**** 原文 ****

上面两个正则表达式不再赘述，第三个正则表达式先看开头和结尾匹配的是代表属性选择符的‘[‘和‘]‘，捕获出来的结果分别代表的含义是[attrName、等号、引号、attrValue、attrValue]。

再看下一个正则表达式

 
        // Prefer arguments quoted,
    //   then not containing pseudos/brackets,
    //   then attribute selectors/non-parenthetical expressions,
    //   then anything else
    // These preferences are here to reduce the number of selectors
    //   needing tokenize in the PSEUDO preFilter
    //$1:pseudoName,$2:(([‘\"])((?:\\\\.|[^\\\\])*?)\\3|((?:\\\\.|[^\\\\()[\\]]|" + attributes.replace( 3, 8 ) + ")*)|.*)
    // ,$3:([‘\"]),$4:((?:\\\\.|[^\\\\])*?),$5:((?:\\\\.|[^\\\\()[\\]]|" + attributes.replace( 3, 8 ) + ")*)
    //$1捕获伪元素或伪类的名字，$2捕获两种类型的字符，一种是带引号的字符串，一种是attributes那样的键值对。
    //$3捕获引号，$4和$5分别捕获$2中的一部分
    pseudos = ":(" + characterEncoding + ")(?:\\((([‘\"])((?:\\\\.|[^\\\\])*?)\\3|((?:\\\\.|[^\\\\()[\\]]|" + attributes.replace( 3, 8 ) + ")*)|.*)\\)|)",

    // Leading and non-escaped trailing whitespace, capturing some non-whitespace characters preceding the latter
    //$1:((?:^|[^\\\\])(?:\\\\.)*)
    //这个用来去除selector多余的空格，免得干扰到后面空格的匹配关系
    rtrim = new RegExp( "^" + whitespace + "+|((?:^|[^\\\\])(?:\\\\.)*)" + whitespace + "+$", "g" ),
    //这个后面用来清除css规则中组与组之间的逗号。
    rcomma = new RegExp( "^" + whitespace + "*," + whitespace + "*" ),
    //??????第二个whitespace有什么用？？？
    //这个现在可以解答了。。因为空格也是用来连接祖先后代关系中的一种。。

****

== 题目 A ==
原文里用等号赋值定义了哪些变量？把这些变量名全部列出来。
== 题目 B ==
请紧接着原文最后一句，把这段讲正则表达式的文字续写下去。

**** 所给材料 ****

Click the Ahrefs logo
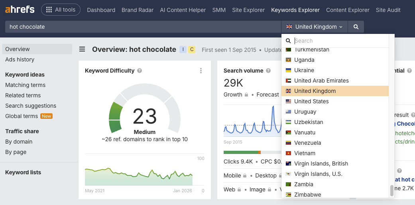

****

== 参考答案 A ==
pseudos、rtrim、rcomma

== 参考答案 B ==
    //$1:([>+~]|whitespace)分别捕获4种连接符:‘>‘,‘+‘,‘~‘,‘whitespace‘
    rcombinators = new RegExp( "^" + whitespace + "*([>+~]|" + whitespace + ")" + whitespace + "*" ),
    //$1:([^\\]‘\"]*?)
    //??????这个我忘了有什么用。。
    rattributeQuotes = new RegExp( "=" + whitespace + "*([^\\]‘\"]*?)" + whitespace + "*\\]", "g" ),

    rpseudo = new RegExp( pseudos ),
    ridentifier = new RegExp( "^" + identifier + "$" ),

    //这里是最后用来检测的正则表达式，使用形式通常是matchExpr[tokens[i].type].test(...)
    matchExpr = {
        "ID": new RegExp( "^#(" + characterEncoding + ")" ),
        "CLASS": new RegExp( "^\\.(" + characterEncoding + ")" ),
        "TAG": new RegExp( "^(" + characterEncoding.replace( "w", "w*" ) + ")" ),
        "ATTR": new RegExp( "^" + attributes ),
        "PSEUDO": new RegExp( "^" + pseudos ),
        //$1:(only|first|last|nth|nth-last),$2:(child|of-type),
        // $3:(even|odd|(([+-]|)(\\d*)n|)" + whitespace + "*(?:([+-]|)" + whitespace + "*(\\d+)|))
        // $4:(([+-]|)(\\d*)n|),$5:([+-]|),$6:(\\d*),$7:([+-]|),$8:(\\d+)
        //这是后面用来检查你是否用到子选择器的。
        //$3第一部分匹配四种字符，even,odd,[+-](\d*)n,任意字符。空格，再匹配第二部分:（[+-]或任意字符）+空格+(一或多个数字)
        //为什么这么做，则要看Sizzle支持的子选择符语法。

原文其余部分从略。